(Text section begins)

Setting the stage for Mackens’ study was his advisor’s experience (Crain studied the effects of pesticides on alligator reproductive organs as part of his Ph.D research) and a former student’s research on the effects of the estrogen ethinylestradiol on the gonadal development of Xenopus laevis (Jenny Wilson ’05). It was an article published by Dr. Tyrone B. Hayes in BioScience (December 2004/Vol. 54, No. 12) entitled, “There Is No Denying this: Defusing the Confusion about Atrazine” that actually triggered the idea to connect Crain’s doctoral research and Wilson’s previous Senior Study.
“Jenny had used frogs, Hayes’ article outlined the confusion surrounding the effects of atrazine, and my work had previously focused on ovary and herbicide interaction,” commented Crain. “But Austin is the one who put it all together.”
Effective and consistent animal husbandry played a critical role in the four-month long study. From feeding and water changes, to atrazine dosing, to the measuring and behavioral observations, Mackens and a team of four other students (Heather Hedden ‘06, Lauren Wood ‘06, Travis Groth ‘06, and Ginger Loveingood ‘06) utilized the frogs in a comprehensive research project examining the influence of atrazine on the frogs’ ovaries (Mackens), livers (Hedden and Wood), testes (Groth) and larynx (Lovingood).
“The EPA lists 3ppb (parts per billion) as the safe standard for atrazine levels,” said Mackens. “For our study, we used 2ppb of atrazine to show that even a lower standard than that approved by the EPA could cause issues with frogs.” At these levels, mammals and birds do not exhibit direct negative effects, but they do experience a ripple effect. With frog ovaries compromised or destroyed, frog populations -- a food source for birds and mammals -- are decreasing. Less available food results in higher competition among birds and mammals for the same resources. Mackens’ study confirmed that atrazine is contributing to a known amphibian decline.

(Text section ends)
(Supplied entries begins)

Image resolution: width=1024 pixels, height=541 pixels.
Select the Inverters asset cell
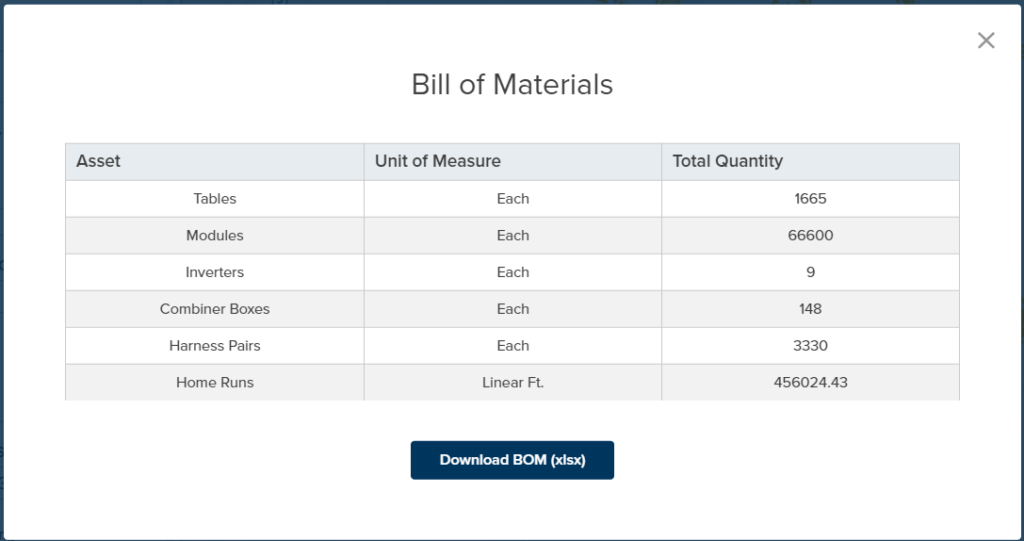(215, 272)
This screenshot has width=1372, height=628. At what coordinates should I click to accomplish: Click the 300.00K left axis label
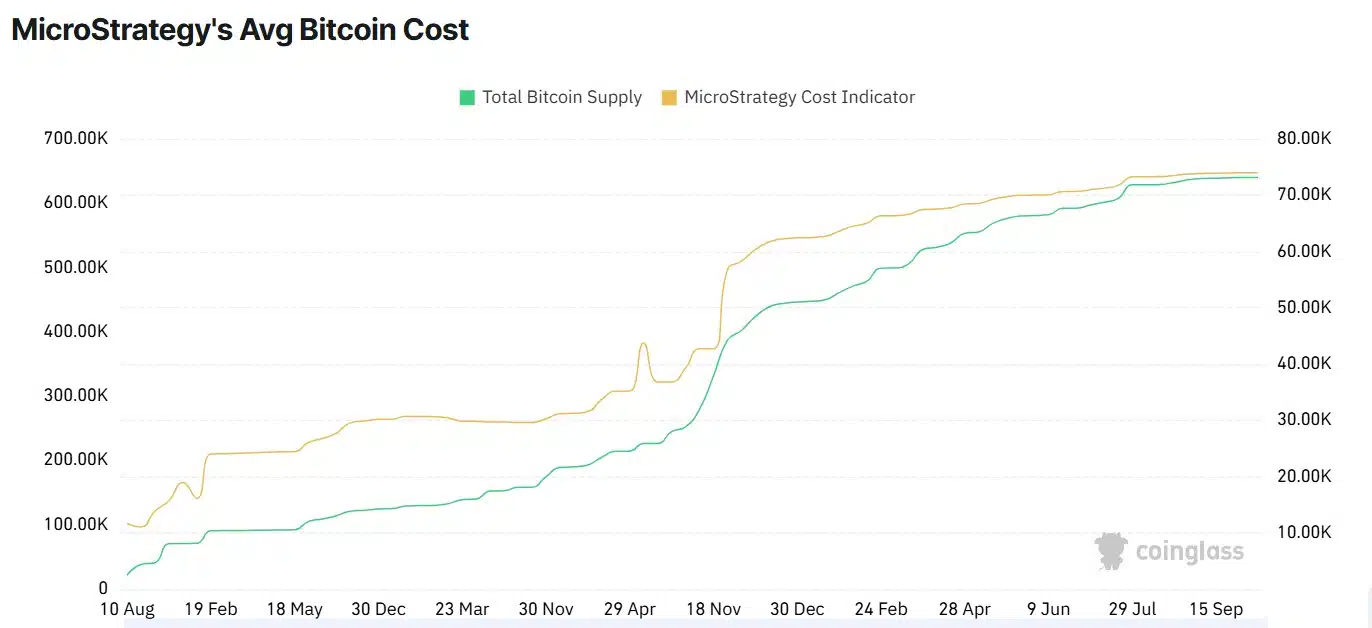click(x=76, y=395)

(Supplied entries ends)
(Supplied entries begins)

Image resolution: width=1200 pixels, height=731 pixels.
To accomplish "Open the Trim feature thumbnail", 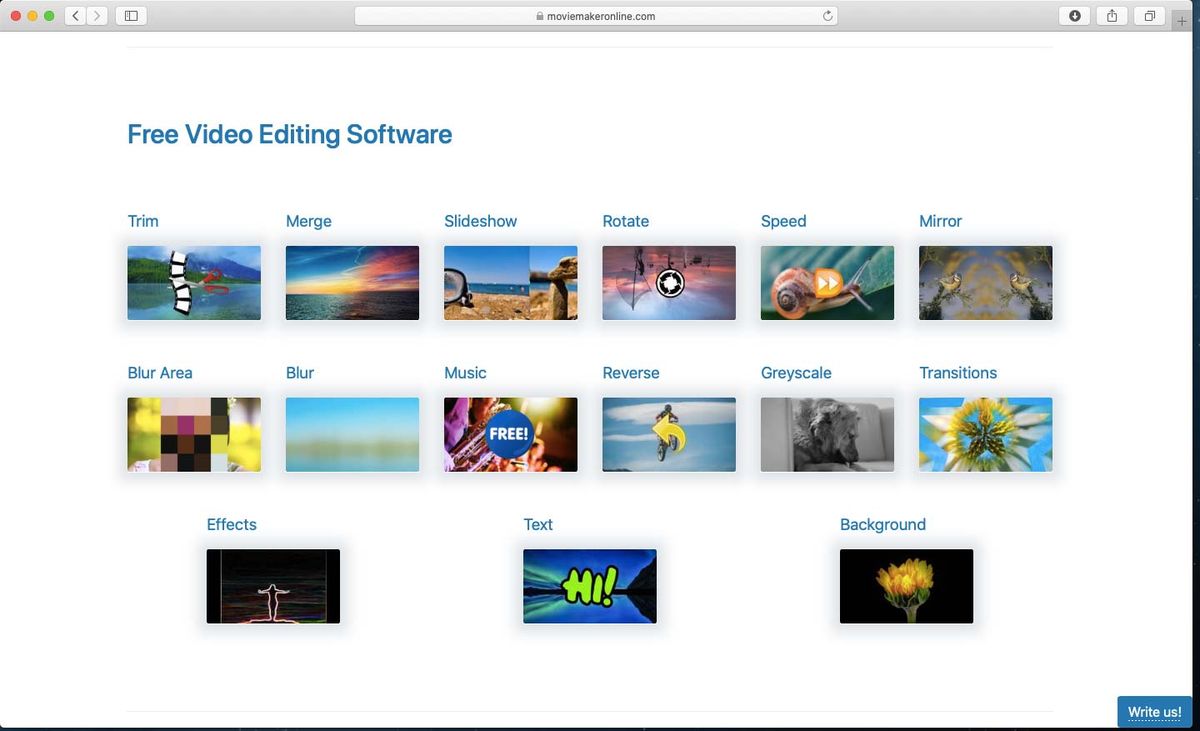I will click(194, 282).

(Supplied entries ends)

Carry on the article about the atrazine study on frogs, starting after its last sentence. The items have nothing to do with the article about the frog study.

### Response
“Having the experience of this research and the tangible work of my study was incredibly helpful as I interviewed for graduate school. It boosted my confidence and sparked the interest of my interviewers for medical school. They weren’t aware this kind of research was being conducted at the undergraduate level,” said Mackens.
“I was able to educate some of my interviewers about some of the toxicants studied. They weren’t aware of them because they’d been out of active research for five or six years.” Interviewers were also impressed with Mackens’ undergraduate experience with comprehensive exams.
But it is not only the student who reaps benefits from the process and experience of Senior Study. Dr. Crain quickly pointed to his observances and clarified notion of what makes a great study truly great.
“What this reinforced for me was that with any good scientific study there are more questions at the end than there are answers,” concluded the advisor. “We didn’t find as dramatic results as we expected, such as ovotestes [i.e., frogs exhibiting both male and female reproductive organs].” Crain also recognized that successful studies are often not so much about the experiment but about how one responds to the unanticipated problems.
“The mark of a good scientist is how he or she responds to problems, and Austin’s responses were both positive and productive during the entire process.”
Mackens applied to medical school at Wake Forest, East Tennessee State University and the University of Tennessee-Memphis, and is attending medical school at UT-Memphis.